> _EXERCISE AIM_
Please reproduce the following data verbatim, from the first line to the last.

> _Dataset excerpt_
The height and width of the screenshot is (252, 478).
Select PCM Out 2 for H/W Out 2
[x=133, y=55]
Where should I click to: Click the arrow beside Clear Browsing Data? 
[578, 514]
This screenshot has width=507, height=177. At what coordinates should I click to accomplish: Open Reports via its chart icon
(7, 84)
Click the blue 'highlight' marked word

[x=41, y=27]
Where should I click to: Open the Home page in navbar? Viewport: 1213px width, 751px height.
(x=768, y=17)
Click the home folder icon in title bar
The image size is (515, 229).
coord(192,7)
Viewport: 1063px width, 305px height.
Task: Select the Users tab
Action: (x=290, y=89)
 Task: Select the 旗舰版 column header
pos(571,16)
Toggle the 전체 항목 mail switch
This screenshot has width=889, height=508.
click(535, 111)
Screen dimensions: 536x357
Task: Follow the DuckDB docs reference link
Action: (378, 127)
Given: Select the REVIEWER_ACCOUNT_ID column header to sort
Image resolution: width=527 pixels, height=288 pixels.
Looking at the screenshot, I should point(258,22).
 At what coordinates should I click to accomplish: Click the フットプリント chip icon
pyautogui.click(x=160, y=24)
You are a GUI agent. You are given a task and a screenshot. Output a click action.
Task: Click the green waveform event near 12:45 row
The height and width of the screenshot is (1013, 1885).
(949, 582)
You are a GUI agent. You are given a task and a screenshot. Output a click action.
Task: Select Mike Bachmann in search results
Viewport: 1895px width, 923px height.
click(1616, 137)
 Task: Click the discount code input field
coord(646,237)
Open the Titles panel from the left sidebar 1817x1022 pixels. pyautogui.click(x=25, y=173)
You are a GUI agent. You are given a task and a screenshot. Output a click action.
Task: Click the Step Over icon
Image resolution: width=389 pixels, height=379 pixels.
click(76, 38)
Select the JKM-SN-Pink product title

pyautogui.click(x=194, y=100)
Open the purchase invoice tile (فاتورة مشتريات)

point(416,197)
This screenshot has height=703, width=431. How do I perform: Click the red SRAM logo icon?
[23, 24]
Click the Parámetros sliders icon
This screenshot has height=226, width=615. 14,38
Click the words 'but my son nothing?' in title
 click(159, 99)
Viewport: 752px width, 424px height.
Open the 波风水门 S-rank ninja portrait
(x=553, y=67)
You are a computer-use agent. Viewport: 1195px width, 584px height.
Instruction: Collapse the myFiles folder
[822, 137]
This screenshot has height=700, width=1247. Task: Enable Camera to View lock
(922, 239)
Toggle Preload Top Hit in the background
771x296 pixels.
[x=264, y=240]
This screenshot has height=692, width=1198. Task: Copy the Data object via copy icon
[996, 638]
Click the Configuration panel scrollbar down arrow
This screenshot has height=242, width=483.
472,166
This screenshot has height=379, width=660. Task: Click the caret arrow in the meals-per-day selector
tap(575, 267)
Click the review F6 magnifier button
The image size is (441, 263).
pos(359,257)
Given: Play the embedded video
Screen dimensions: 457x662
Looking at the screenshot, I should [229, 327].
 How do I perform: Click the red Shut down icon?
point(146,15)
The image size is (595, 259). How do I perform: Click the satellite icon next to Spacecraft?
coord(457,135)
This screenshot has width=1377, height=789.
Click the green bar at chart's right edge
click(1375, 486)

> _TASK SOLUTION_
The height and width of the screenshot is (252, 478).
Select PCM Out 2 for H/W Out 2
[x=133, y=55]
Where should I click to: Click the arrow beside Clear Browsing Data? 
[578, 514]
This screenshot has width=507, height=177. At what coordinates should I click to accomplish: Open Reports via its chart icon
(7, 84)
Click the blue 'highlight' marked word

[x=41, y=27]
Where should I click to: Open the Home page in navbar? Viewport: 1213px width, 751px height.
(x=768, y=17)
Click the home folder icon in title bar
The image size is (515, 229).
coord(192,7)
Viewport: 1063px width, 305px height.
Task: Select the Users tab
Action: (x=290, y=89)
 Task: Select the 旗舰版 column header
pos(571,16)
Toggle the 전체 항목 mail switch
This screenshot has width=889, height=508.
click(535, 111)
Screen dimensions: 536x357
Task: Follow the DuckDB docs reference link
Action: (378, 127)
Given: Select the REVIEWER_ACCOUNT_ID column header to sort
Image resolution: width=527 pixels, height=288 pixels.
Looking at the screenshot, I should point(258,22).
 At what coordinates should I click to accomplish: Click the フットプリント chip icon
pyautogui.click(x=160, y=24)
You are a GUI agent. You are given a task and a screenshot. Output a click action.
Task: Click the green waveform event near 12:45 row
The height and width of the screenshot is (1013, 1885).
(949, 582)
You are a GUI agent. You are given a task and a screenshot. Output a click action.
Task: Select Mike Bachmann in search results
Viewport: 1895px width, 923px height.
click(1616, 137)
 Task: Click the discount code input field
coord(646,237)
Open the Titles panel from the left sidebar 1817x1022 pixels. pyautogui.click(x=25, y=173)
You are a GUI agent. You are given a task and a screenshot. Output a click action.
Task: Click the Step Over icon
Image resolution: width=389 pixels, height=379 pixels.
click(76, 38)
Select the JKM-SN-Pink product title

pyautogui.click(x=194, y=100)
Open the purchase invoice tile (فاتورة مشتريات)

point(416,197)
This screenshot has height=703, width=431. How do I perform: Click the red SRAM logo icon?
[23, 24]
Click the Parámetros sliders icon
This screenshot has height=226, width=615. 14,38
Click the words 'but my son nothing?' in title
 click(159, 99)
Viewport: 752px width, 424px height.
Open the 波风水门 S-rank ninja portrait
(x=553, y=67)
You are a computer-use agent. Viewport: 1195px width, 584px height.
Instruction: Collapse the myFiles folder
[822, 137]
This screenshot has height=700, width=1247. Task: Enable Camera to View lock
(922, 239)
Toggle Preload Top Hit in the background
771x296 pixels.
[x=264, y=240]
This screenshot has height=692, width=1198. Task: Copy the Data object via copy icon
[996, 638]
Click the Configuration panel scrollbar down arrow
This screenshot has height=242, width=483.
472,166
This screenshot has height=379, width=660. Task: Click the caret arrow in the meals-per-day selector
tap(575, 267)
Click the review F6 magnifier button
The image size is (441, 263).
pos(359,257)
Given: Play the embedded video
Screen dimensions: 457x662
Looking at the screenshot, I should [229, 327].
 How do I perform: Click the red Shut down icon?
point(146,15)
The image size is (595, 259). How do I perform: Click the satellite icon next to Spacecraft?
coord(457,135)
This screenshot has width=1377, height=789.
Click the green bar at chart's right edge
click(1375, 486)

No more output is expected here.